The flagging agriculture sector is eagerly awaiting the proposed fertiliser plant

The four largest state-owned banks recently concluded that the diamonium phosphate (DAP) project, which broke ground last year in the Dinh Vu industrial park of Haiphong and is scheduled for completion by 2007, would have low returns-on-investment and a long pay-back period.
This low efficiency led all the banks to give a strong thumbs down on the project’s final financial package, even though the facility is already half-complete.
The Bank for Foreign Trade of Vietnam (Vietcombank), Industrial and Commercial Bank of Vietnam (Incombank), the Bank for Investment and Development of Vietnam (BIDV) and the Bank for Agriculture and Rural Development (Agribank) all denied Vinachem, the plant’s developers, the requested loan package.
Failure to procure additional funds would mean that the $200-million DAP fertiliser plant, developed by the state-owned chemical conglomerate Vinachem, would be put on ice for a while.
Despite the news, Vinachem’s general director Do Duy Phi remained positive. He believed that the government would soon step in to tackle the problem.
“This is a key project to produce goods that will reduce imports. I hope the prime minister and the Ministry of Finance will guarantee the loans as they promised they would do a long time ago,” Phi said.
A Vietcombank official told Vietnam Investment Review that their decision was based on the assessment that the DAP plant had low financial efficiency and was too dependent on investments in other related projects such as Lao Cai province’s ore exploitation and investment in railroads and seaports.
In addition, the price of DAP fertiliser that the plant will offer is higher than the imported price, which is currently around $265 per tonne.
This high price would make it hard for the country’s first fertiliser plant to stay competitive, especially when Vietnam fully joins the AFTA (Asean Free Trade Area) in the next few years.
The bank’s official said that Vietcombank had refused to fund the project from the outset, due to the bank’s opinion that the plant would be unprofitable.
To reassess its initial opinion, Vietcombank conducted a second review of the project last month.
The bank’s conclusions were the same, and it maintained its position that it would not pour money into this national-scale plant.
Directors of Agribank and BIDV echoed Vietcombank’s views, saying that it was unlikely that the fertiliser plant would secure loans from their banks.
“We are still in the process of appraising the project,” said Agribank general director Le Van So. “But there is very little chance that we will approve the loan due to the project’s low return-on-investment.”
An Agribank report points out that it would take the project six years to yield a profit and 13 years to pay off all accumulated losses.

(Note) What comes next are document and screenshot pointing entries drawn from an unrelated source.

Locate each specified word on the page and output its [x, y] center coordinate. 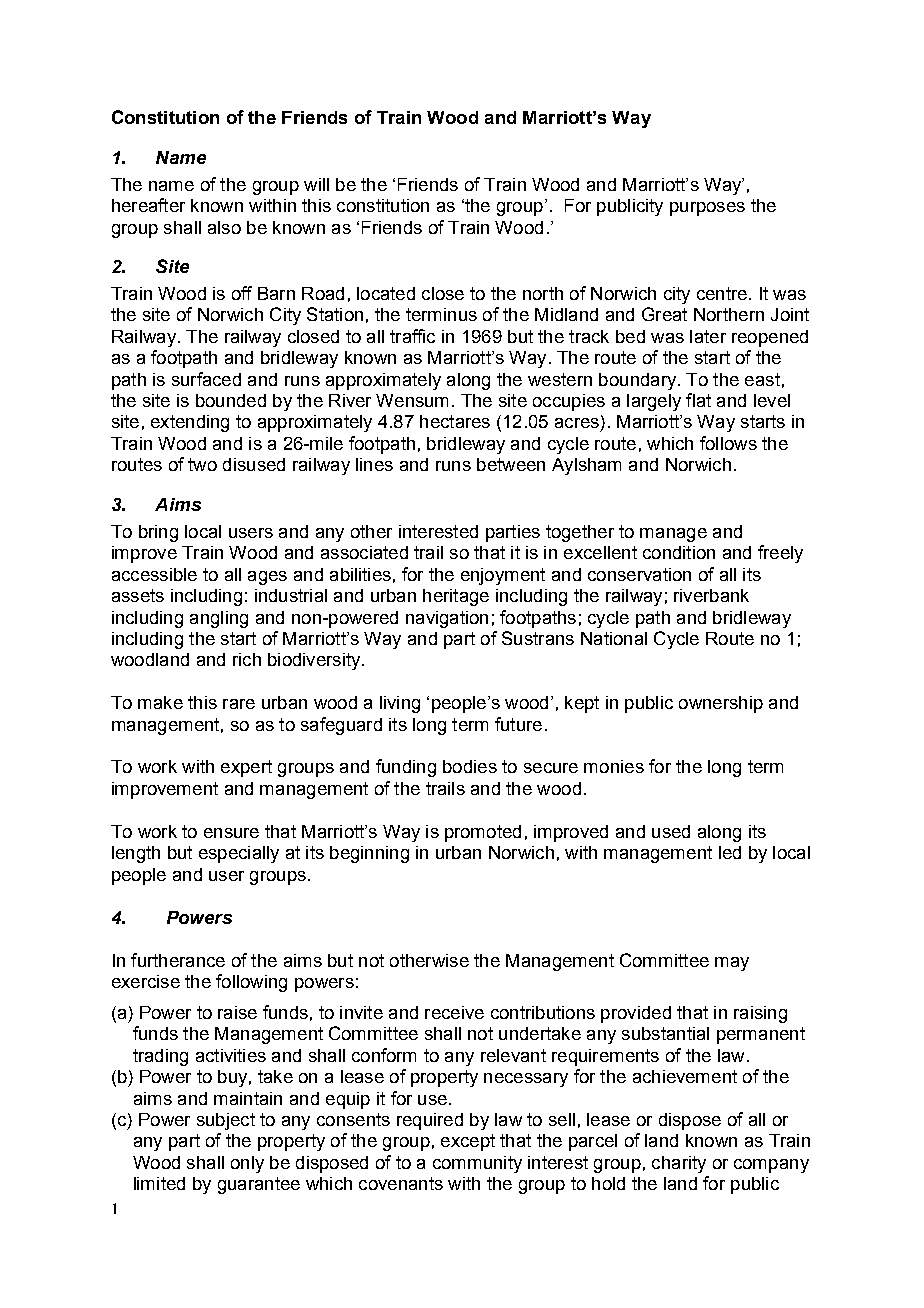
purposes [707, 209]
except [468, 1142]
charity [679, 1164]
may [732, 964]
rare [239, 704]
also [224, 227]
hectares [455, 421]
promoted [483, 833]
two [202, 464]
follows [728, 443]
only [247, 1164]
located [386, 293]
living [400, 704]
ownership [721, 704]
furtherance [178, 960]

However, So added that his bank would inject $40 million into the project provided three conditions were met: the Ministry of Finance write a letter of guarantee committing to pay all monies owed to the bank, including interest, if the project fails to pay; the State Bank omit the appraisal step in the loan; and the State Bank support the project developer in accessing foreign currency.
If these conditions were met, a source from BIDV revealed that the bank would provide an additional $10 million.
While the Ministry of Finance has yet to comment on this proposal, the State Bank already rejected one of these conditions last week.
According to the State Bank’s deputy governor Phung Khac Ke, under no circumstances would the appraisal procedure be removed, a compulsory step for a bank to give a loan.
Ke said the State Bank would not bear responsibility for commercial banks’ loans, and that no exceptions would be made.
It is expected that the DAP fertiliser plant would churn out 300,000 tonnes of fertiliser annually once it is operational, jumpstarting the country’s flagging fertiliser production and helping to reduce reliance on imports.
Vietnam currently imports 100 per cent of its annual domestic demand of around 500,000 tonnes
of diamonium phosphate fertiliser.
The country’s DAP imports account for 35 and 40 per cent of total fertiliser imports to Asian countries.